• _Work item_
The expected output is the line bearing "At what coordinates should I click to accomplish: Click the Save" followed by all remaining lines of the records, each restated word for word.
━━━━━━━━
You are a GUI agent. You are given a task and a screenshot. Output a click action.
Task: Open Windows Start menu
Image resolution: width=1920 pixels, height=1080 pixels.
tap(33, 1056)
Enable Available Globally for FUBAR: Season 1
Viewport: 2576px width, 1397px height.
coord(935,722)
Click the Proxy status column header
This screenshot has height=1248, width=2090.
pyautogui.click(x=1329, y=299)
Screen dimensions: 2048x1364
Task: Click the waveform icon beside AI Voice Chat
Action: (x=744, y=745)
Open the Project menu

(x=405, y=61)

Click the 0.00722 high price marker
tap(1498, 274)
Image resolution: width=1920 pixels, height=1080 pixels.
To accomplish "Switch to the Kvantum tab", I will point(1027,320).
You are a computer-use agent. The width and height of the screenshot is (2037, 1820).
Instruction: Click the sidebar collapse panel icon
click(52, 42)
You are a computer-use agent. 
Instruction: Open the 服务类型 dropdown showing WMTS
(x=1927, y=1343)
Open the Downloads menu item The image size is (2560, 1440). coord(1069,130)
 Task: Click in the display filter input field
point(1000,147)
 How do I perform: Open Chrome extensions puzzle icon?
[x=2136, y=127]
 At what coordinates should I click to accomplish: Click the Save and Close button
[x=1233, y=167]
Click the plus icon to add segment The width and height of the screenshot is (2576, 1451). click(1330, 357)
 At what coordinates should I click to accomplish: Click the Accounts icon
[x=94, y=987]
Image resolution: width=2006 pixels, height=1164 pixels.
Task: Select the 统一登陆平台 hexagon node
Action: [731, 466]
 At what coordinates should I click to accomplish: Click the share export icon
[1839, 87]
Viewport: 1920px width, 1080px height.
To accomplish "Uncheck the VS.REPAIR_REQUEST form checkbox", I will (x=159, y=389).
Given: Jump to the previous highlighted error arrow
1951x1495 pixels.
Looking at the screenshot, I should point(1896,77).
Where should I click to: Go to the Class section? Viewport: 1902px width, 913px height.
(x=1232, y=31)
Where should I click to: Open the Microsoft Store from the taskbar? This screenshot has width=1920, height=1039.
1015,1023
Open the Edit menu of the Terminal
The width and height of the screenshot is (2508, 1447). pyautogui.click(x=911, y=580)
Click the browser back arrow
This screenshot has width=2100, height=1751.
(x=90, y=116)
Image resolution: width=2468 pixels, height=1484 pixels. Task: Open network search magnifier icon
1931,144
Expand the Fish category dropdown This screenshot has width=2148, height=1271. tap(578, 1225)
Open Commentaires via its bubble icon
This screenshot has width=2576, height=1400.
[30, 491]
━━━━━━━━
• _Your solution_
 At what coordinates should I click to accomplish: Click the Save and Close button
[x=1233, y=167]
Click the plus icon to add segment The width and height of the screenshot is (2576, 1451). click(1330, 357)
 At what coordinates should I click to accomplish: Click the Accounts icon
[x=94, y=987]
Image resolution: width=2006 pixels, height=1164 pixels.
Task: Select the 统一登陆平台 hexagon node
Action: [731, 466]
 At what coordinates should I click to accomplish: Click the share export icon
[1839, 87]
Viewport: 1920px width, 1080px height.
To accomplish "Uncheck the VS.REPAIR_REQUEST form checkbox", I will (x=159, y=389).
Given: Jump to the previous highlighted error arrow
1951x1495 pixels.
Looking at the screenshot, I should point(1896,77).
Where should I click to: Go to the Class section? Viewport: 1902px width, 913px height.
(x=1232, y=31)
Where should I click to: Open the Microsoft Store from the taskbar? This screenshot has width=1920, height=1039.
1015,1023
Open the Edit menu of the Terminal
The width and height of the screenshot is (2508, 1447). pyautogui.click(x=911, y=580)
Click the browser back arrow
This screenshot has width=2100, height=1751.
(x=90, y=116)
Image resolution: width=2468 pixels, height=1484 pixels. Task: Open network search magnifier icon
1931,144
Expand the Fish category dropdown This screenshot has width=2148, height=1271. tap(578, 1225)
Open Commentaires via its bubble icon
This screenshot has width=2576, height=1400.
[30, 491]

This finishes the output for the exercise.